Он встал со стула, повернулся к ней всем корпусом. Марта даже отшатнулась слегка — глядеть Димке в лицо было невозможно. Оно было черным от унижения, от понимания своего унижения. Ей вдруг стало понятно, что он не скоро еще выберется из этой пропасти. Выходит, и правда она его съела. Выходит, Димка прав — сработал инстинкт проглатывания. Только с чего ради он вздумал ее жалеть? Пусть лучше сам себя пожалеет, нелегко, поди, съеденным себя ощущать.

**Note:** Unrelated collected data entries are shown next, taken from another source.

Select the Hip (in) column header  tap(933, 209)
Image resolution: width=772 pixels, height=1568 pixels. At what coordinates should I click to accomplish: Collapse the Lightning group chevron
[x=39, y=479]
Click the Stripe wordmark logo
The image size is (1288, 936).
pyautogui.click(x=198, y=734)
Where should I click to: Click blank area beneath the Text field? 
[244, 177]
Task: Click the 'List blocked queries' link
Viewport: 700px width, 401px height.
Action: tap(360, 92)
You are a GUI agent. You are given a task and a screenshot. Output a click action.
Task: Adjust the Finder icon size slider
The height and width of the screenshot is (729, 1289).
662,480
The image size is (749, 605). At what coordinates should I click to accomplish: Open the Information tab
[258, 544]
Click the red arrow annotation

Димка обошел ее так осторожно, будто боялся затронуть ненароком. И она тоже стояла, как соляной столб, держа в руках шампанское и коробку с тортом. И досадовала некстати — кто же теперь шампанское откроет, если Димка уйдет? Глупая мысль, ужасно глупая. Наверное, это инстинкт самосохранения срабатывает — он всегда посылает глупые мысли в неловких стрессовых ситуациях. Чтобы от главного отвлечь.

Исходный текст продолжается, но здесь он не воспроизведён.